Satellite
Show on map
  • jedzenie

    December 28, 2019 in Mexico ⋅ 🌙 8 °C

    Nie zawsze wygląd meksykańskiego jedzenia jest jego najmocniejszą stroną. Szczególnie smażona fasola z cebulą nie należą do moich ulubionych, ze względu na sposób prezentowania się tej przystawki. Nie trzeba się jednak zrażać różnymi kolorami papki na talerzu, choć na pierwszy rzut oka odstraszają i są pozbawione finezji, mają jednak na ogół bardzo dobry smak.

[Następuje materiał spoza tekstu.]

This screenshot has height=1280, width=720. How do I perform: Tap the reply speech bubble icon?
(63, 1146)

    Właśnie te trzy rośliny: kukurydza, fasola i papryka chili, będą w czasie wyjazdu do Meksyku składnikami największej ilości zjadanych przez nas potraw. Luis González y González pisze, że w czasach prekolumbijskich bazą żywieniową ówczesnej ludności były: kukurydza, dynia, amarantus i fasola. Przywiezione z Europy limonka i kolendra to kolejne, niezwykle aromatyczne dodatki kulinarne. Sami Meksykanie śmieją się, że podstawą ich diety jest witamina T, która wchodzi w skład: tacos, tortillas, tlacoyos, tlayudas, tamales, tortas, tostadas, totopos i wielu innych dań, rozpoczynających się na literę t.

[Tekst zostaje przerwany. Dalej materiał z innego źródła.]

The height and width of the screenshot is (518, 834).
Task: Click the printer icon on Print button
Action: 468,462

    W skrócie można powiedzieć, że jest to kukurydziany placuszek. Na ogół zawija się w niego ser i składa na pół, co czyni go quesadillą, bądź mięso i zawija w podłużny rulonik, co sprawia, że staje się on tacos. Słowem, sposób składania tortilli decyduje o tym, co ostatecznie jemy. Takie uproszczone wytłumaczenie nie oddaje wszystkich odcieni smakowych i kolorystycznych samej tortilli (która czasami może przybrać nawet barwę niebieską!) przyrządzonej z masy kukurydzianej bądź mąki pszennej. Tortilla pojawia się na stole jako dodatek do zup i potraw, podobnie jak chleb w Polsce. Zawijana w rulonik, przedtem posolona i skropiona limonką, w czasie posiłku może służyć za widelec i nóż jednocześnie. Dla wielu Meksykanów funkcję sztućców spełnia właśnie ona – niezastąpiona i jedyna w swoim rodzaju tortilla.